In the given arrangement, n number of equal masses are connected by strings of negligible masses. The tension in the string connected to ${n}^{th}$ mass is:

$A. \dfrac {mMg}{nm + M}$
$B. \dfrac {mMg}{nmM}$
$C. mg$
$D. nmg$

Answer 1

Hint: To solve this question, first find the tension in the string connected to mass M. Then, find the tension in the string connected to n number of equal masses. Equate these two equations. Then, rearrange these equations such that you get the acceleration of these masses. Now, obtain the equation for tension in the string connected to ${n}^{th}$ mass. Substitute the expression for acceleration which you obtained in earlier steps. This will give the tension in the string connected to ${n}^{th}$ mass.

Complete step-by-step answer:
Tension in the string connected to mass M is given by,
$Mg-T= Ma$
$\Rightarrow T= Mg-Ma$ …(1)
Tension in the string connected to n number of equal masses is given by,
$T= nma$ …(2)
Comparing equation. (1) and (2) we get.
$Mg-Ma= nma$
$\Rightarrow Mg= nma+Ma$
$\Rightarrow Mg= a\left(nm+M \right)$
$\Rightarrow a= \dfrac {Mg}{nm+M}$ …(3)
Now, the tension in the string connected to ${n}^{th}$ mass will be given by,
${T}_{n}=ma$
Substituting equation. (3) in above equation we get,
${T}_{n}= \dfrac {mMg}{nm+M}$
Thus, the tension in the string connected to ${n}^{th}$ mass is $\dfrac {mMg}{nm+M}$.
So, the correct answer is option A i.e. $\dfrac {mMg}{nm+M}$.

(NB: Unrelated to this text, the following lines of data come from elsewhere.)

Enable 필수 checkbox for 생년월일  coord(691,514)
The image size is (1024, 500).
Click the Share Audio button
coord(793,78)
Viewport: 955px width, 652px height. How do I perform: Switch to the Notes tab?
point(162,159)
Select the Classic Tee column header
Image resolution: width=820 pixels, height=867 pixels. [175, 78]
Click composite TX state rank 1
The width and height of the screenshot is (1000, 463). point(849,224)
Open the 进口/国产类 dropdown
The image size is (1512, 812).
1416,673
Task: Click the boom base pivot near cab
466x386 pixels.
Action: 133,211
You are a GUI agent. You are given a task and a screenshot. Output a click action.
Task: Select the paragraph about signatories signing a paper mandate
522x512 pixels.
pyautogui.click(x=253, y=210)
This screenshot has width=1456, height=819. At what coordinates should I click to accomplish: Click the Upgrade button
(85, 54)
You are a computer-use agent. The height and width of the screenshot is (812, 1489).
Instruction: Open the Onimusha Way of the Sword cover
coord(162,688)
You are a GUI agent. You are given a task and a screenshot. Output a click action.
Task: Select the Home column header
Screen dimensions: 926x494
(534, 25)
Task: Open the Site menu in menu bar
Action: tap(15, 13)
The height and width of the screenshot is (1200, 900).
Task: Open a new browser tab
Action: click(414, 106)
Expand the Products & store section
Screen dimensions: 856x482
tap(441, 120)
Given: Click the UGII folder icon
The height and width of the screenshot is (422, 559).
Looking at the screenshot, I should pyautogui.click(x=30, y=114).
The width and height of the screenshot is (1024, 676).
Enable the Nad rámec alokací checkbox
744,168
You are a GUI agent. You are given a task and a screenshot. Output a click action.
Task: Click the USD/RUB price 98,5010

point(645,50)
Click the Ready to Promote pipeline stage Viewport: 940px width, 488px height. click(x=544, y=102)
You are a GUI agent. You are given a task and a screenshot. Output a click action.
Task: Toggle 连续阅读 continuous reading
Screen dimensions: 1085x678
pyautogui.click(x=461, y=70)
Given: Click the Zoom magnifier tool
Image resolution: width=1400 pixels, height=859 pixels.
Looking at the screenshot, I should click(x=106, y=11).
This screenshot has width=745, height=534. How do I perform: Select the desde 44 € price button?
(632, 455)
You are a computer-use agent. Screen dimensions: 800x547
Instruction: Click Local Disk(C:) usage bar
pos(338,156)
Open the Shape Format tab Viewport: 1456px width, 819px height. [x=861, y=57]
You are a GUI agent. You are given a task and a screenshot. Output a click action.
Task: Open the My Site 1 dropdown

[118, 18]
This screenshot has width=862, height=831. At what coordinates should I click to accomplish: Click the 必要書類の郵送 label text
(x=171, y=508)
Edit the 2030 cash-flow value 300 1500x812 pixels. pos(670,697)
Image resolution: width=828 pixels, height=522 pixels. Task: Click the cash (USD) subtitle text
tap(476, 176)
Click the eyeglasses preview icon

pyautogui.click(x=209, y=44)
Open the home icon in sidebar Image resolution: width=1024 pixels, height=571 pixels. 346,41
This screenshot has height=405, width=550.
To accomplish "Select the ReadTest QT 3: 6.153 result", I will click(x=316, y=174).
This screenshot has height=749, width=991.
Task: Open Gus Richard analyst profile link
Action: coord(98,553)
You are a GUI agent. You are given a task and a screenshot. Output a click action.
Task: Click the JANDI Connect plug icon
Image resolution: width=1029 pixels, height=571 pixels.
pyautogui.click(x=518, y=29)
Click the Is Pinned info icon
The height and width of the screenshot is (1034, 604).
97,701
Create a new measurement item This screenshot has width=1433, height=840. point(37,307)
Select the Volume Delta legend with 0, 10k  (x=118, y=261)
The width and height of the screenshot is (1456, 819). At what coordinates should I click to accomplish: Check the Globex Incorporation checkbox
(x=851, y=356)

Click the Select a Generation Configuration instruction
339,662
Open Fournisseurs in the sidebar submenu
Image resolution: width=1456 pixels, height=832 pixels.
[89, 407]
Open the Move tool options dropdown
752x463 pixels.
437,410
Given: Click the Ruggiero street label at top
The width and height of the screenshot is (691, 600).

So, the correct answer is “Option A”.

Note: Students usually get confused between stress and tension. They should remember that the tension is the force acting along the length when an object is pulled from both sides. Whereas stress the effect of force acting on the object. The tension is one of the forces which is produced when mass is attached to a string under gravitational force. S.I unit of tension is the same as that of force which is Newton denoted by N.